The book has been selling well at her Main Street store, she said.

Waldron grew up in Silver Spring and was drafted into the Army in 1970. He headed across the ocean as a surveyor during the war and completed a one-year tour of duty in 1971.

After the war, he attended Daytona Beach Community College in Florida, where he studied civil engineering. He came to work in Carroll County nearly 14 years ago and today is the county's development review coordinator.

Since then, he has studied writing at Frederick and Carroll community colleges. He also has attended summer writers workshops at Frederick Community College and St. Simmons Island, Ga. He is associated with the Independent Writers Association, a group that meets regularly in Frederick.

Waldron lives in Libertytown with his wife, Dianne, and daughter, Kelly, 16, who attends Linganore High School in Frederick County. His son, Christopher, 22, is in the Army Reserve.

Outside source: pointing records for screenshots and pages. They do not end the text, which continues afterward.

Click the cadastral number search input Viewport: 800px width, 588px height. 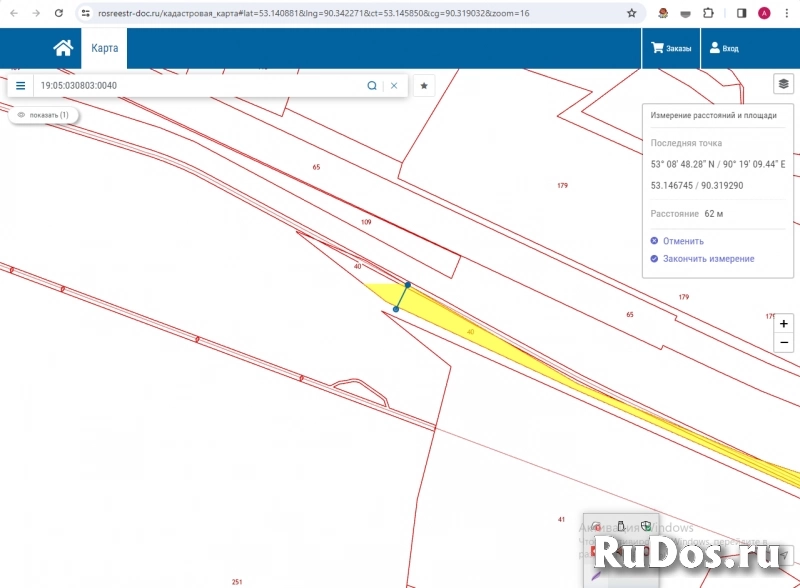(200, 86)
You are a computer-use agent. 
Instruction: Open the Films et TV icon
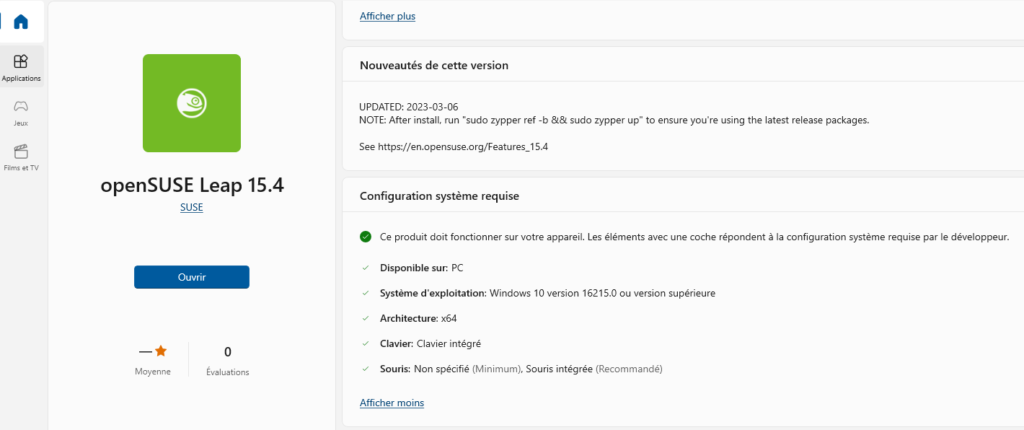pyautogui.click(x=21, y=152)

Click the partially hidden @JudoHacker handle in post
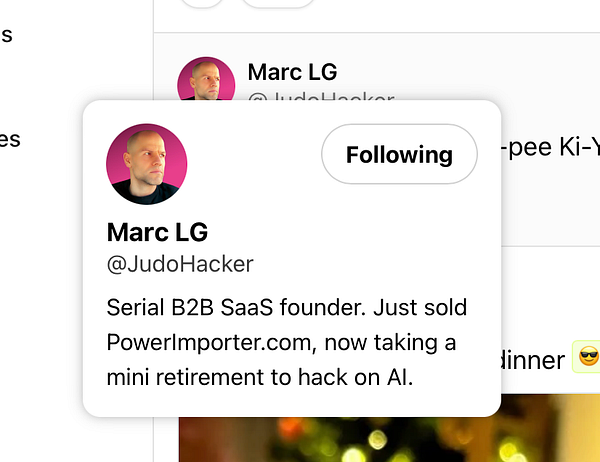click(x=321, y=96)
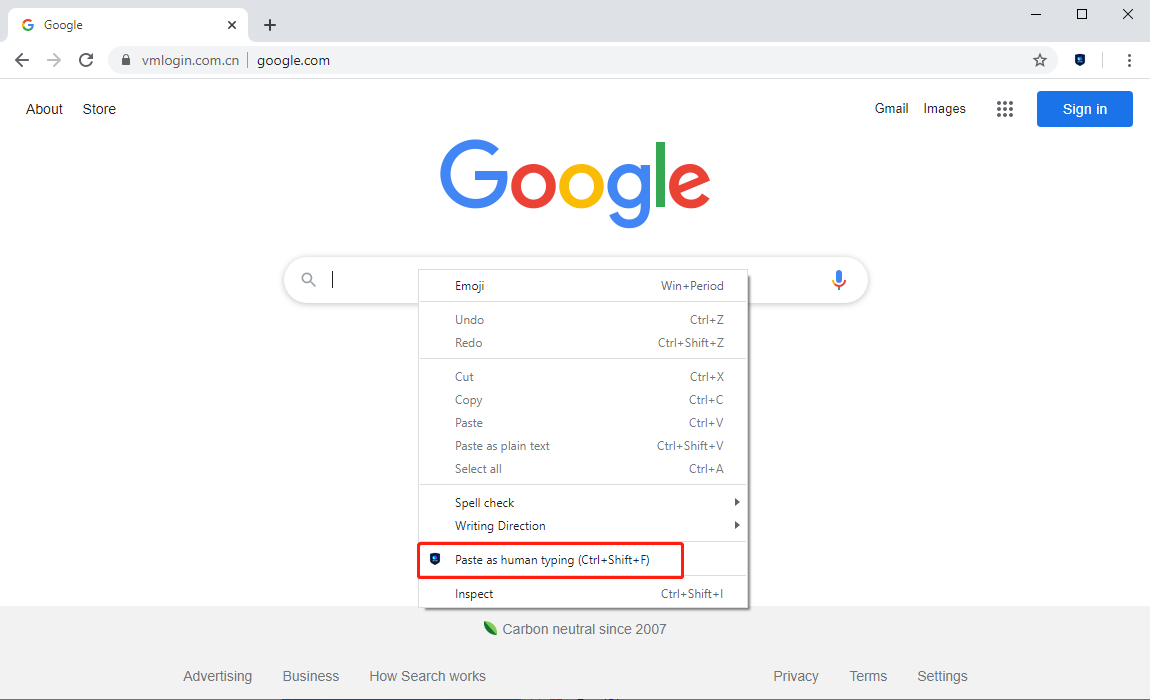The width and height of the screenshot is (1150, 700).
Task: Open the About link
Action: pyautogui.click(x=44, y=109)
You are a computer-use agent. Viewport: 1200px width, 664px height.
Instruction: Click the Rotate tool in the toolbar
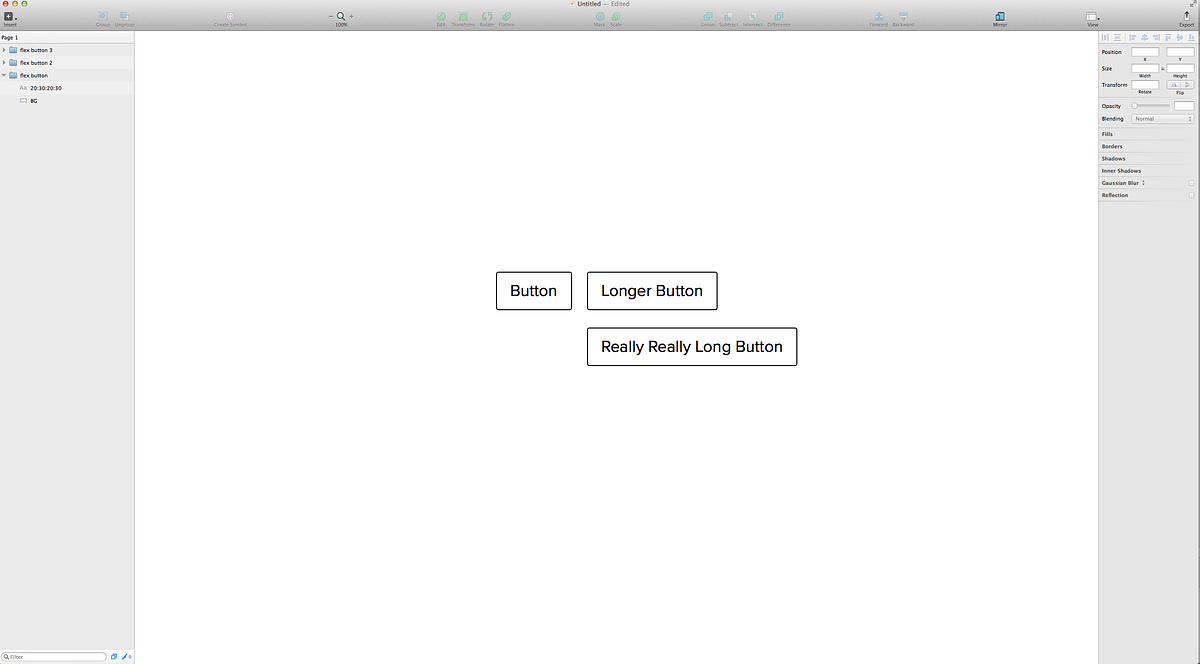(487, 17)
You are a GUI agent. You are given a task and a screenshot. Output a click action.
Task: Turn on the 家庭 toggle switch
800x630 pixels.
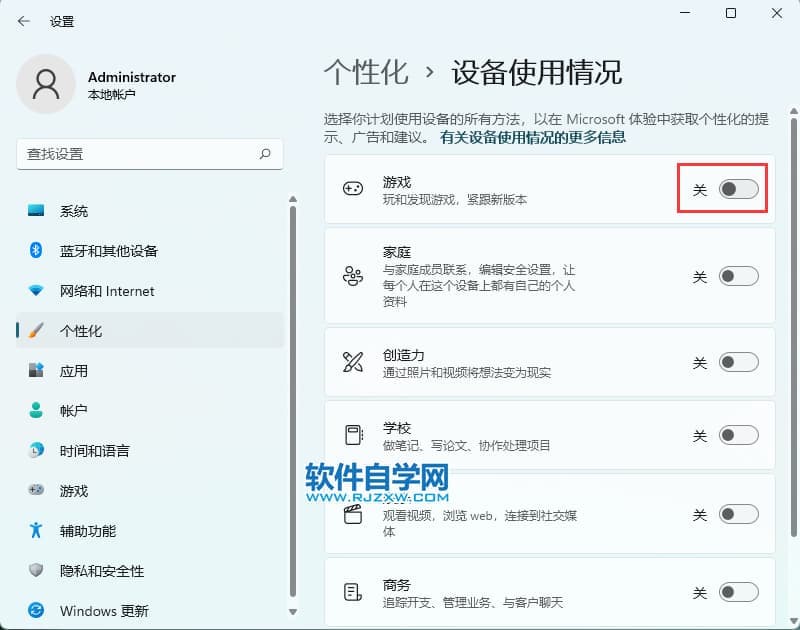click(x=739, y=277)
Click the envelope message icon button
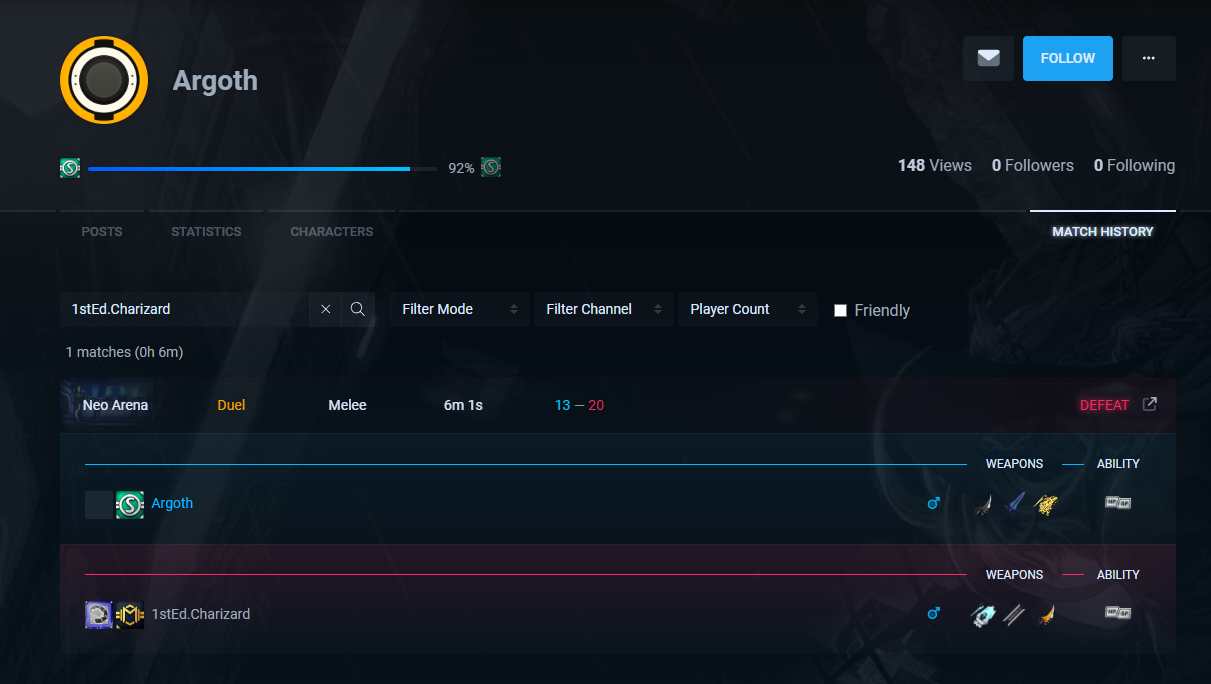This screenshot has width=1211, height=684. (x=988, y=58)
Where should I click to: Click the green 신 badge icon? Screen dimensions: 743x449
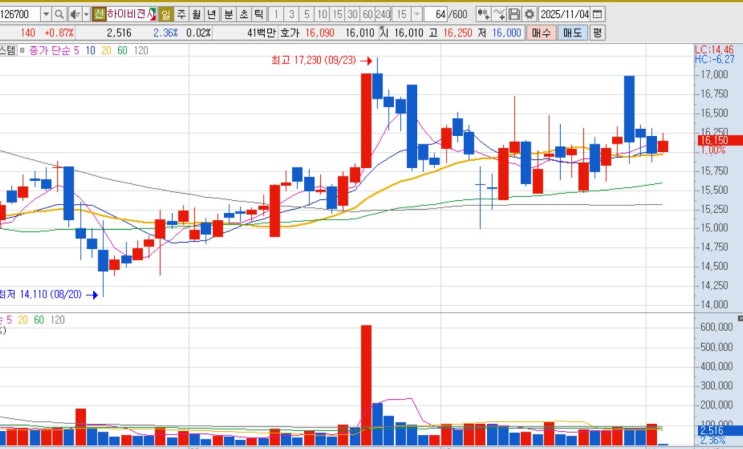(99, 15)
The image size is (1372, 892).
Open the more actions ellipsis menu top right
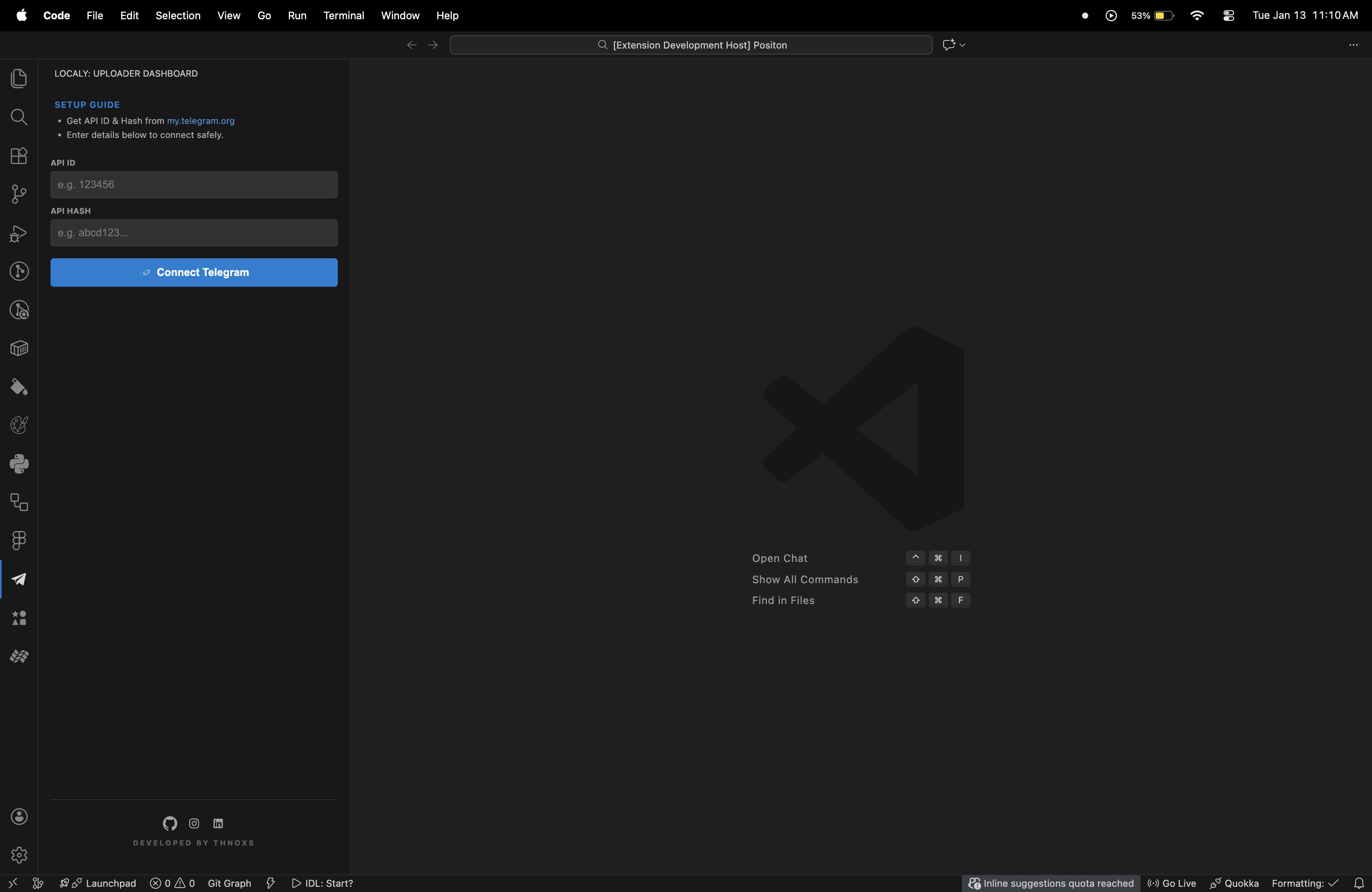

In A Year in the Belly of the Tiger, Waldron said, he wanted to delve into issues rarely explored in most war novels, including camaraderie developed when young men are placed in a foreign environment and the closeness it brings. But he also wanted to focus on the differences.

"You had brothers from Detroit living with someone from Alabama," Waldron said of his own experience during the war. "I guess in the end, I hope the reader gets a feeling of what a Vietnam veteran went through and comes up with an appreciation."